--- PROVIDED RECORDS Enclosed Below ---
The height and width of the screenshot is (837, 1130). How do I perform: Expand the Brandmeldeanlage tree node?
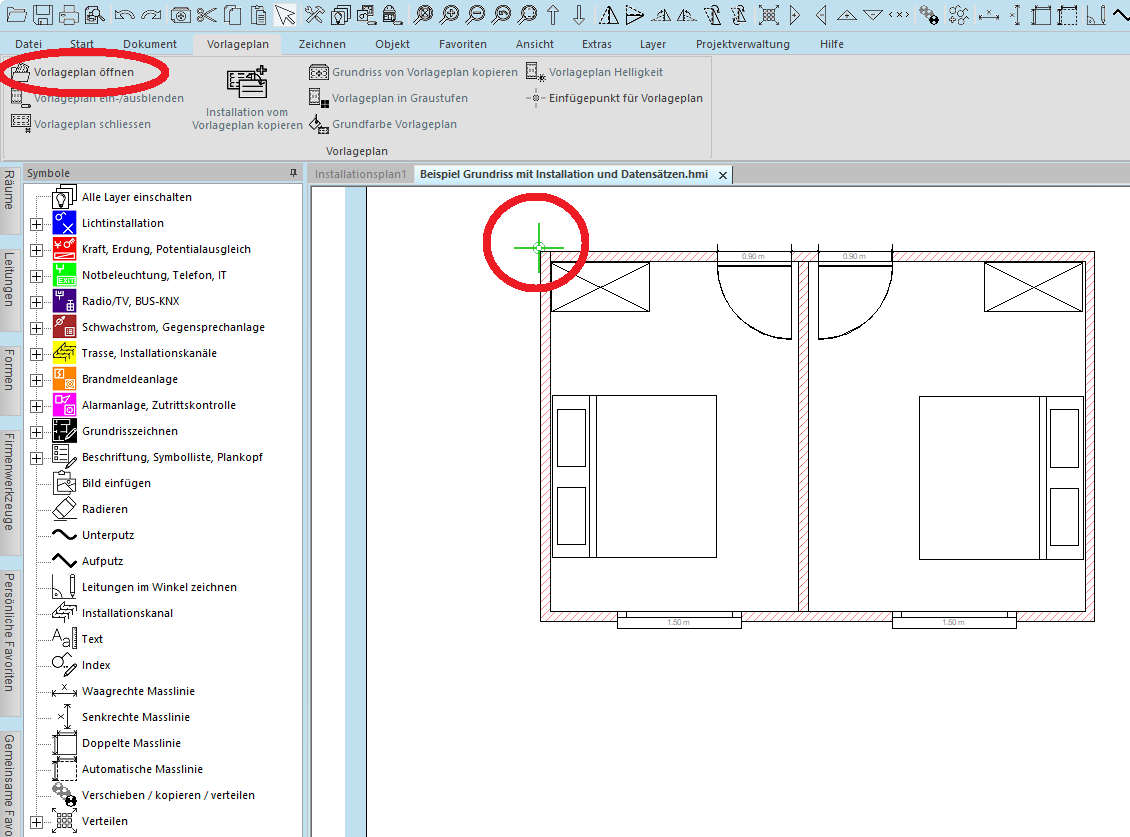point(37,380)
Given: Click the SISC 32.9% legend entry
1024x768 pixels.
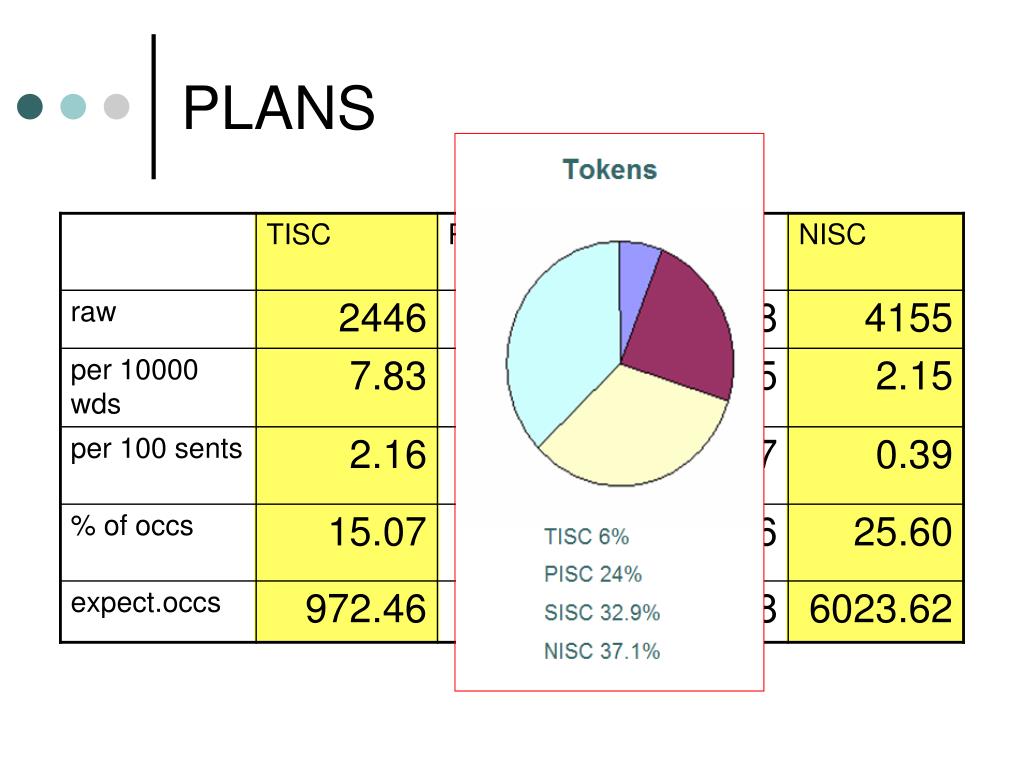Looking at the screenshot, I should click(x=602, y=613).
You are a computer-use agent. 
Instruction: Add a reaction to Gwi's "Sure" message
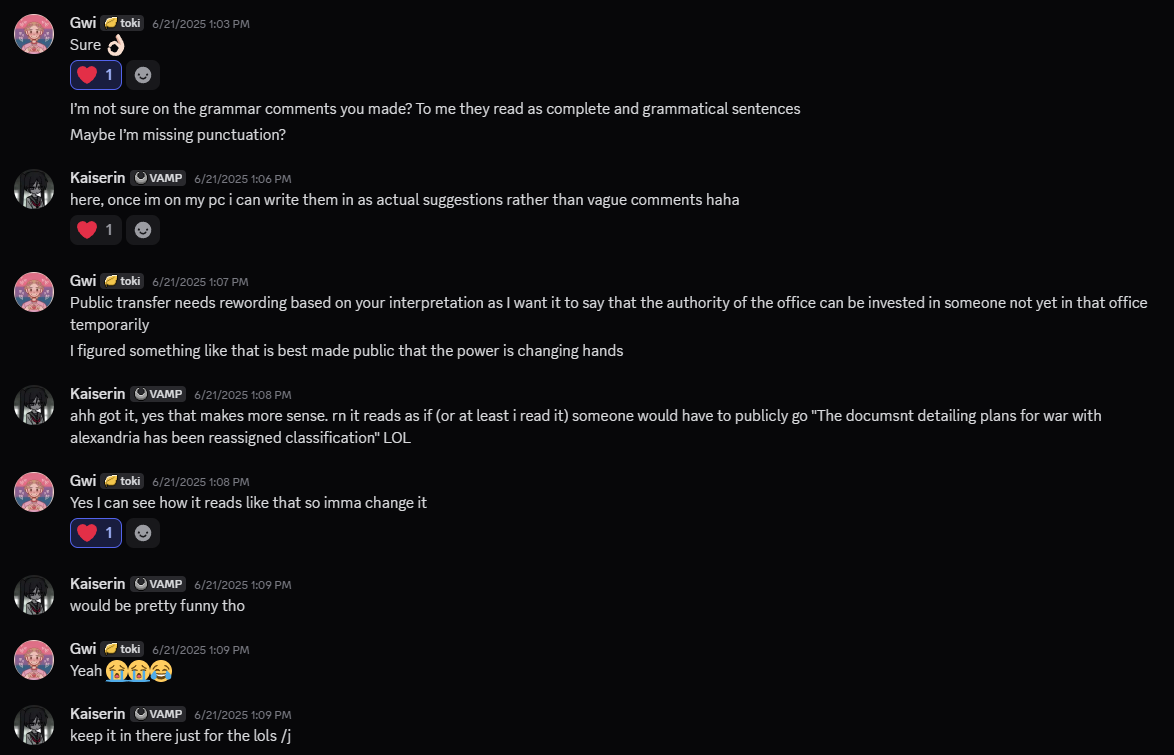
--- End of Enclosed PROVIDED RECORDS ---
Leave every image out and retype the entries above word for word.

The height and width of the screenshot is (837, 1130). How do I perform: Expand the Brandmeldeanlage tree node?
point(37,380)
Given: Click the SISC 32.9% legend entry
1024x768 pixels.
Looking at the screenshot, I should click(x=602, y=613).
You are a computer-use agent. 
Instruction: Add a reaction to Gwi's "Sure" message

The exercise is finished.